▶ About this exercise: Pick out the lines in the listing below that contain the word "computer" and copy them.

▶ Data section:
'''
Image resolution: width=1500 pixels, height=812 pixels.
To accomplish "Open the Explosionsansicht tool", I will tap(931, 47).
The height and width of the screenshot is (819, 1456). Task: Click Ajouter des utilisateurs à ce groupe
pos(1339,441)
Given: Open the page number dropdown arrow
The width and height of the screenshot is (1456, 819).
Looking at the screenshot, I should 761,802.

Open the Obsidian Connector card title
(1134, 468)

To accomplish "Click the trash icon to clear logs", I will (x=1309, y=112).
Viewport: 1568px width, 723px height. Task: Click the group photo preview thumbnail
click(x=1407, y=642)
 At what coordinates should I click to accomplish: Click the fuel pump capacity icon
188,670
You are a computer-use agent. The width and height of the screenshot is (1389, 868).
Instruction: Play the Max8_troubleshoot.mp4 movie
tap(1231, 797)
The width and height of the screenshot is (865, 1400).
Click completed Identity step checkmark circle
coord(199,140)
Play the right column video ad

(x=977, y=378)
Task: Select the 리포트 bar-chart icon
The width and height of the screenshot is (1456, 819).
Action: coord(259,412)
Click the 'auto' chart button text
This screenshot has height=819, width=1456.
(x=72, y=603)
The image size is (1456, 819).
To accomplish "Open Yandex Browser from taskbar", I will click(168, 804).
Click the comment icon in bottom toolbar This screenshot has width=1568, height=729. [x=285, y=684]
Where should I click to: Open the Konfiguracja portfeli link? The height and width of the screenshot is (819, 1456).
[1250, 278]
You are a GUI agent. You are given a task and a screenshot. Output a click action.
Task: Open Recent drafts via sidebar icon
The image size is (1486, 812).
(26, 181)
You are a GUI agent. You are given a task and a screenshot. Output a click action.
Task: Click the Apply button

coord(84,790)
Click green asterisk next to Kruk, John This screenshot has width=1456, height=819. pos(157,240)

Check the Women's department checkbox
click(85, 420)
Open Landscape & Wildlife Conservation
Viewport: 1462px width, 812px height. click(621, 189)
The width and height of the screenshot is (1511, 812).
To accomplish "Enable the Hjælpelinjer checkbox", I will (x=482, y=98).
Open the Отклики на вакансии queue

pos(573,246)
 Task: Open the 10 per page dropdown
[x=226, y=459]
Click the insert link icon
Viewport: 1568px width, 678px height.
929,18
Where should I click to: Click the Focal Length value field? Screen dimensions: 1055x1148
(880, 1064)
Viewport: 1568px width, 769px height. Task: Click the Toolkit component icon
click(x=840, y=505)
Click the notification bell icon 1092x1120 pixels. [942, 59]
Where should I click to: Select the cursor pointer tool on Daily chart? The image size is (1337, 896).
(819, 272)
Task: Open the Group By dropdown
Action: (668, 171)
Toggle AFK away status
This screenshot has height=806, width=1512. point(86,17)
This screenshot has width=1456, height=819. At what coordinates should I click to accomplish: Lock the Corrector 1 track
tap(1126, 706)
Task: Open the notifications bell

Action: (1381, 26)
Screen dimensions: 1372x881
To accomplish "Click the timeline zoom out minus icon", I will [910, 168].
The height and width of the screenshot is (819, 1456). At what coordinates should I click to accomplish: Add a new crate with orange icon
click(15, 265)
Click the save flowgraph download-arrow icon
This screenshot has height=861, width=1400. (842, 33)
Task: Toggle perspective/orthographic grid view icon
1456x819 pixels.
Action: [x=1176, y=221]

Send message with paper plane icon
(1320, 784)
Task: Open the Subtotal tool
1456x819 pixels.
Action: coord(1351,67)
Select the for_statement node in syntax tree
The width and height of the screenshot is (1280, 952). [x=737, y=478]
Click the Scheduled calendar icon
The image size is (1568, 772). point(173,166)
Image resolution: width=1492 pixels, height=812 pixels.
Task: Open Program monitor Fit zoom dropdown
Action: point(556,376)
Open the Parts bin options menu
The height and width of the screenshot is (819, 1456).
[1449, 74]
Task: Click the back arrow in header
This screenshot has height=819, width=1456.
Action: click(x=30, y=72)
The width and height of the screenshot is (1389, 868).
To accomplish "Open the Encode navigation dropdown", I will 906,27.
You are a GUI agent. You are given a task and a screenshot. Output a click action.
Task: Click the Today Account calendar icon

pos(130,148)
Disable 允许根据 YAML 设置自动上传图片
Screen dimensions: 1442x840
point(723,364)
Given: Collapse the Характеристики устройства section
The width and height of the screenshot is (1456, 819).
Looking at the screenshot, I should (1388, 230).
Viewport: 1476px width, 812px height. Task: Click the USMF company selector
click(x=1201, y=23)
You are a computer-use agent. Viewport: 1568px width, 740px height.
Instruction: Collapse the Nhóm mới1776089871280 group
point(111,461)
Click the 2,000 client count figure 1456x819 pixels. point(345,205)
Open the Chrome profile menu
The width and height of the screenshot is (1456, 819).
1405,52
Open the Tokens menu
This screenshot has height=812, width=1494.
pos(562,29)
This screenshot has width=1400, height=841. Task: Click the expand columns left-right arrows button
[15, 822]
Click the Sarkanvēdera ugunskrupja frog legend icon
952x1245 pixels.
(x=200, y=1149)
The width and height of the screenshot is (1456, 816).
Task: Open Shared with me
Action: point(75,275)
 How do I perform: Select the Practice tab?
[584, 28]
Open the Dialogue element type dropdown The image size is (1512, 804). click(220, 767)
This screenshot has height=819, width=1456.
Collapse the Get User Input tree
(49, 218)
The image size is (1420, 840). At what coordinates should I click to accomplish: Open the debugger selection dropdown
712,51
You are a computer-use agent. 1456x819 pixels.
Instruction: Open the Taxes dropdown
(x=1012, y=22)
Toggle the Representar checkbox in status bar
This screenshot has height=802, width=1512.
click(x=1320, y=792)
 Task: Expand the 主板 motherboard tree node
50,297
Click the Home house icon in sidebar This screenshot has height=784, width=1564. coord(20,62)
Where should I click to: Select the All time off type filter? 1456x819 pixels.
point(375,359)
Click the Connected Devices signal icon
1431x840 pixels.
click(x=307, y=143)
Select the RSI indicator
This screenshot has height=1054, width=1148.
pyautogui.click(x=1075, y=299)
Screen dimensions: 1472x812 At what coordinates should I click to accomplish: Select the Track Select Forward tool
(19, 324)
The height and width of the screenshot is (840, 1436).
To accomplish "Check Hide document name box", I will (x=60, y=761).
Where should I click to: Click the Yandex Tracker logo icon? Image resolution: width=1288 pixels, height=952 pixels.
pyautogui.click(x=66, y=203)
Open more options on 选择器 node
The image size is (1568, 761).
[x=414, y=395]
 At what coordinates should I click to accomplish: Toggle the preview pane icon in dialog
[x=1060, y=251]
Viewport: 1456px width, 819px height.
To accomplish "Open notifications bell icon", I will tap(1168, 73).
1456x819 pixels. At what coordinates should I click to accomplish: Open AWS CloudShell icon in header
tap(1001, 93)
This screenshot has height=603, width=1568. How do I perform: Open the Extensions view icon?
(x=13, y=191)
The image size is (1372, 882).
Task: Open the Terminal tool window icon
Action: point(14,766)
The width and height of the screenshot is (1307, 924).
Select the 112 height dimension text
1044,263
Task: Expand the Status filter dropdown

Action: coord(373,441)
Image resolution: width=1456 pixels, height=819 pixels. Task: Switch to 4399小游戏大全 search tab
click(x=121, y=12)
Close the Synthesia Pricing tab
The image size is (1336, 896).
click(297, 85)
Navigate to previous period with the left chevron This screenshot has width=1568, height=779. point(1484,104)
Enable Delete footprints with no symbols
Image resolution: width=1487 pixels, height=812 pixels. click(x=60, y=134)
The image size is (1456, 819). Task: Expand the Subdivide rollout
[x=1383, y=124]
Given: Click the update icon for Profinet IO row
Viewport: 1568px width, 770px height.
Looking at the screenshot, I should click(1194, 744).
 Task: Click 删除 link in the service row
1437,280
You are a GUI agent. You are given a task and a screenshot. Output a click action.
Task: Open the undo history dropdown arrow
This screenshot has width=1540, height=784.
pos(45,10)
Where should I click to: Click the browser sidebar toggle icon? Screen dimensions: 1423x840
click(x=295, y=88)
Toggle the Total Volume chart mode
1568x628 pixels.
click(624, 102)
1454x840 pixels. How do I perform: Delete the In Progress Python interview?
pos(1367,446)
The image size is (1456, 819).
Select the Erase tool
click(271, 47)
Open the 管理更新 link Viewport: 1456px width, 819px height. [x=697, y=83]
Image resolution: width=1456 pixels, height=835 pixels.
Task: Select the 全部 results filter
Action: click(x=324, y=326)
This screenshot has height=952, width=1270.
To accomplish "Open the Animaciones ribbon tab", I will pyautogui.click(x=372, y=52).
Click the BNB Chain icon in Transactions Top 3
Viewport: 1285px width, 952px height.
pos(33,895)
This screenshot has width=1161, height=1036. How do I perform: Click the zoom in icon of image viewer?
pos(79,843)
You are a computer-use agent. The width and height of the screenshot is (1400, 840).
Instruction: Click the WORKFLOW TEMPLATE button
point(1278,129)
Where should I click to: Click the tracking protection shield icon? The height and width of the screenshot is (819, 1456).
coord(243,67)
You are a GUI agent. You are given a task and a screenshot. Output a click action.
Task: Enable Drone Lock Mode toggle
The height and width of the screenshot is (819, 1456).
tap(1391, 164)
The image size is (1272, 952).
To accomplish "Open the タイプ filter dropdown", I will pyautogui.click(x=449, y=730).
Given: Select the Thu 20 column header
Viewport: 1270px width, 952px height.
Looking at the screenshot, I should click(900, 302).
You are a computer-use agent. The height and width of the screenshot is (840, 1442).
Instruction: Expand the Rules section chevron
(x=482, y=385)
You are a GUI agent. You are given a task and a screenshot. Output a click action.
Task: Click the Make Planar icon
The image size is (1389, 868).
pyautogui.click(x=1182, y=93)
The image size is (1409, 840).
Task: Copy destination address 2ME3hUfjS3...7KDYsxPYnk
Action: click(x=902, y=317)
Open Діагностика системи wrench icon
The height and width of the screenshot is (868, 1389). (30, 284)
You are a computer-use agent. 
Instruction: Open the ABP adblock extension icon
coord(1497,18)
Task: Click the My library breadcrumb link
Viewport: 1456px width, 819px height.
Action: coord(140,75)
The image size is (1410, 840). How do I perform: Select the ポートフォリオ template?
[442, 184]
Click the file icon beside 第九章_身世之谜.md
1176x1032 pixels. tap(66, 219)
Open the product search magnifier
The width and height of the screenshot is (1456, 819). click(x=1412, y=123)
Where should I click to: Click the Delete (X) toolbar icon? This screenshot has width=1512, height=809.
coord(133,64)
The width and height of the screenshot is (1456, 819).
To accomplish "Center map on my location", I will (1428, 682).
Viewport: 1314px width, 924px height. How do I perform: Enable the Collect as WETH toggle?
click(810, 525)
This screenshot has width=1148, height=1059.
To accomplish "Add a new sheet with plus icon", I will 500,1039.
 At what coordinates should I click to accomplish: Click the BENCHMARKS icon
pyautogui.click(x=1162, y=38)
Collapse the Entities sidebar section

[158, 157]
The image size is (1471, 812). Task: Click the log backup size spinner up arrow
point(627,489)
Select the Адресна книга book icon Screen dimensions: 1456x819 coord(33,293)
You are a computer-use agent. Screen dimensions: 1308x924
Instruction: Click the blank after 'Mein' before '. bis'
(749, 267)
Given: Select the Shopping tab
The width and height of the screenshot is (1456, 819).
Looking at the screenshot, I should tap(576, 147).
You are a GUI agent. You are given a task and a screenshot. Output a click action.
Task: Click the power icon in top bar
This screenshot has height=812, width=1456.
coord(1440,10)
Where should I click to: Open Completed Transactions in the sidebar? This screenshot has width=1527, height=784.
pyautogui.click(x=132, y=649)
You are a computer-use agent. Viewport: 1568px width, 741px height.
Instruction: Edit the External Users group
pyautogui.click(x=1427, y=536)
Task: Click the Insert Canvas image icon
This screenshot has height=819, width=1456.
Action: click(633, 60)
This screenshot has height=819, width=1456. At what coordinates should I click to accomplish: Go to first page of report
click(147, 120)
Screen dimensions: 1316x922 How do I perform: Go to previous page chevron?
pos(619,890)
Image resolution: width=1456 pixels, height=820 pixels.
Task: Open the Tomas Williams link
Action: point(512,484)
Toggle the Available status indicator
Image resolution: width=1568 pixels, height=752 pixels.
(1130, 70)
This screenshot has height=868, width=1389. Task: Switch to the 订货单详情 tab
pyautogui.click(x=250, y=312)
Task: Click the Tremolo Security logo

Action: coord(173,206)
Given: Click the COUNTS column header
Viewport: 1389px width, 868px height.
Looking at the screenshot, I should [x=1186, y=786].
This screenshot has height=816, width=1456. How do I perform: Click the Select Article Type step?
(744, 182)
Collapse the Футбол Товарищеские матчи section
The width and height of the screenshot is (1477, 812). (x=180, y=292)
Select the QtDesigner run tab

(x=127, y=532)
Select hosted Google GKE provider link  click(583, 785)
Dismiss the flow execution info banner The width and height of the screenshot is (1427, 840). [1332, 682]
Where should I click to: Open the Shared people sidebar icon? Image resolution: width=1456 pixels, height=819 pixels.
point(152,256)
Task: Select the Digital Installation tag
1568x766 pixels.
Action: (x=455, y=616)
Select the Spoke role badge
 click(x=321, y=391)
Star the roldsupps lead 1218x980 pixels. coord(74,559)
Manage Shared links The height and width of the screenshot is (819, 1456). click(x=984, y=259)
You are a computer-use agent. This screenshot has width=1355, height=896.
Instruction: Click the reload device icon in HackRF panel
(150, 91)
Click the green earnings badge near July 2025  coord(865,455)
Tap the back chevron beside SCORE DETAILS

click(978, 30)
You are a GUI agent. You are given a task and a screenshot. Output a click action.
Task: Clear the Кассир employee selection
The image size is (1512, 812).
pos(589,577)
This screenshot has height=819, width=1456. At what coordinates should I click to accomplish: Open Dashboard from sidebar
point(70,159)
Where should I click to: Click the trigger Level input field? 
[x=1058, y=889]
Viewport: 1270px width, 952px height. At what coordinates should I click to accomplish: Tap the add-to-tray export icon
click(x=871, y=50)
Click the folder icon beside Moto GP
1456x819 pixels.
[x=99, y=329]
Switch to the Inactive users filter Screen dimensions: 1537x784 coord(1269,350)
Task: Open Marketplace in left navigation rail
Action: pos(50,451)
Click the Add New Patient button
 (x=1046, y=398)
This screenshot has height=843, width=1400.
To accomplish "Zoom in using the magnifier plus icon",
'''
▶ Your solution:
You are a computer-use agent. The width and height of the screenshot is (1389, 868).
You are a computer-use agent. Viewport: 1568px width, 740px height.
You are a computer-use agent. 1456x819 pixels.
You are a computer-use agent. The width and height of the screenshot is (1400, 840).
You are a computer-use agent. The height and width of the screenshot is (840, 1442).
You are a computer-use agent. 
You are a computer-use agent. Screen dimensions: 1308x924
You are a computer-use agent. Viewport: 1568px width, 741px height.
You are a computer-use agent. This screenshot has width=1355, height=896.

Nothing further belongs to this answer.